Inquebrantable lealtad agradecida. Que halle en lo creado lo que ni
siquiera uno reparó al hacerlo, amén de insaciable estímulo al frote
corporal. El nivel tan elevado de la meta soterrada explica que
entre los literatos abunde tanto el onanismo solitario; dulce
refugio a la triste realidad de los fan de carne y hueso (el que los
tiene)
La exposición de tan honda ensoñación debería hacer de
La vida interior de Martin Frost algo fascinante. Y llega a
serlo durante al menos la primera hora de metraje. Pero luego, la
impericia de Auster manejando los tempos de algo que no es una
novela sino sucesión de fotogramas, cierta frialdad e indefinición
sin rumbo, y alargar artificialmente una idea de cortometraje, hacen
que la emoción se vaya diluyendo. Aunque el regusto final es muy
agradable, todo hace pensar que con la temática, estos actores (Thewlis,
formidable; Imperioli tiene gracia), y el presunto talento del autor
se podía haber hecho una película inolvidable, de esas para
revisionar cada tres meses y en momentos de bajón. Siendo
recomendable, el resultado final no da para tanto. Para mí, pese a
todo, ha resultado grata sorpresa. Lo explico. Desconozco al Auster
escritor a raíz de un desafortunado encuentro con un cómic basado en
un relato suyo. Me pareció plagado de tópicos de principiante y de
reverencias a una mitología neoyorquina de la que no soy cofrade,
sino al contrario. Con el cineasta tampoco tuve suerte. La primera
–y última- película que había visto de él era Blue in the face;
absoluta parida y una de las mayores tomaduras de pelo fílmicas que
recuerdo, al nivel de Caro diario y Mulholland drive.
Tachón en la lista. Admito que fui a ver ésta que reseño con la
prejuiciosa intención de machacarlo. Sentido y resentido que es uno.
Y con Irène Jacob me ocurre algo muy triste o muy bello,
según se mire. La actriz está más que correcta y a sus 41 años sigue
teniendo su atractivo. Pero ya no es “aquella insolencia de latidos
que encendía mis deseos más prohibidos”. La que precisamente fuera
mi etérea musa de adolescencia y juventud con
La Doble
vida de Verónica
y Rojo –en
mi caso nunca “manifestada” en mi dormitorio-, ya no me
despierta nada tan especial cuando la veo actuar después de
aquellas. Y es que al cabo de los años descubrí que de quien
realmente estaba enamorado era de la mirada de Kieslowski, acaso de
él mismo sin conocer su rostro. ¿Hubiera servido yo como su musa?

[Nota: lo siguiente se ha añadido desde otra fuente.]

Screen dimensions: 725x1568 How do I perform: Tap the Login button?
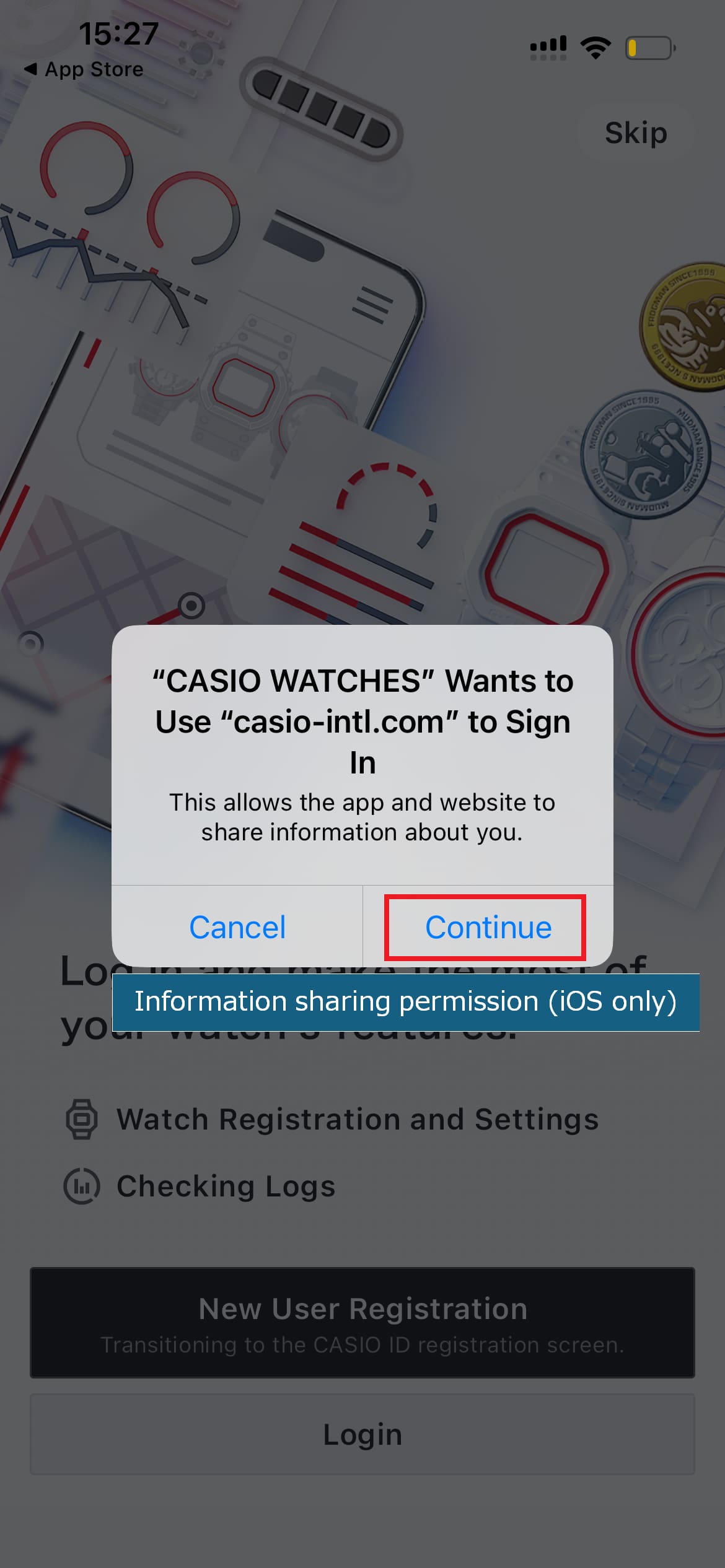(362, 1434)
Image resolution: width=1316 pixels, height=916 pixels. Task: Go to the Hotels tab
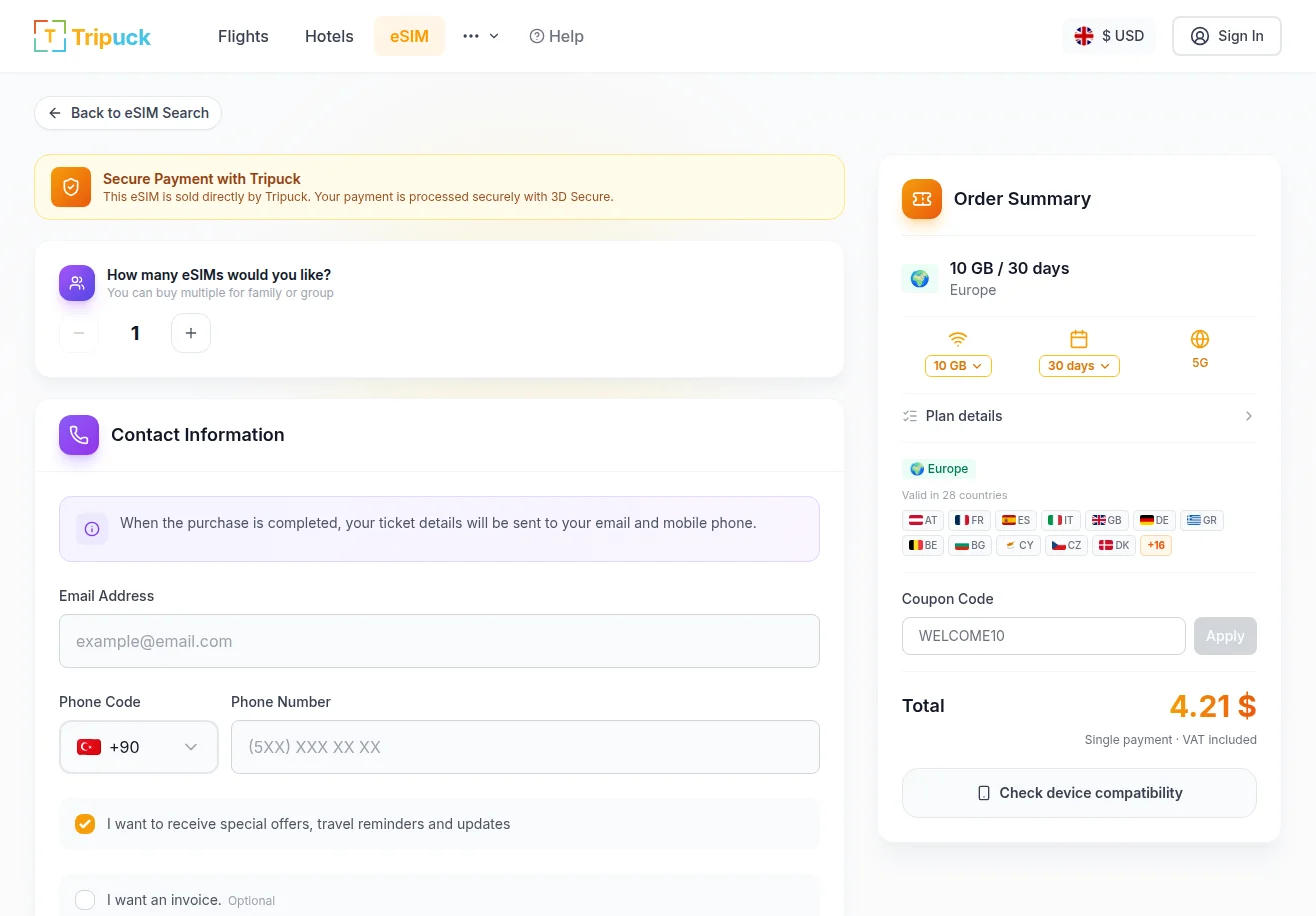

¡Puede que aún siga viviendo en otra dimensión y me aparezca en su
cama! (¡Puff!)… Buen momento para lamentar ser tan material y “hetero”.
Anécdota boba: encontré extrañísimo que en el chalet donde
transcurre la acción haya numerosos ejemplares viejos de Pinus
pinea (pino piñonero), especie que es harto difícil de encontrar
al otro lado del atlántico y más en las afueras de Nueva York. La
solución del “misterio”, al final de los títulos de crédito.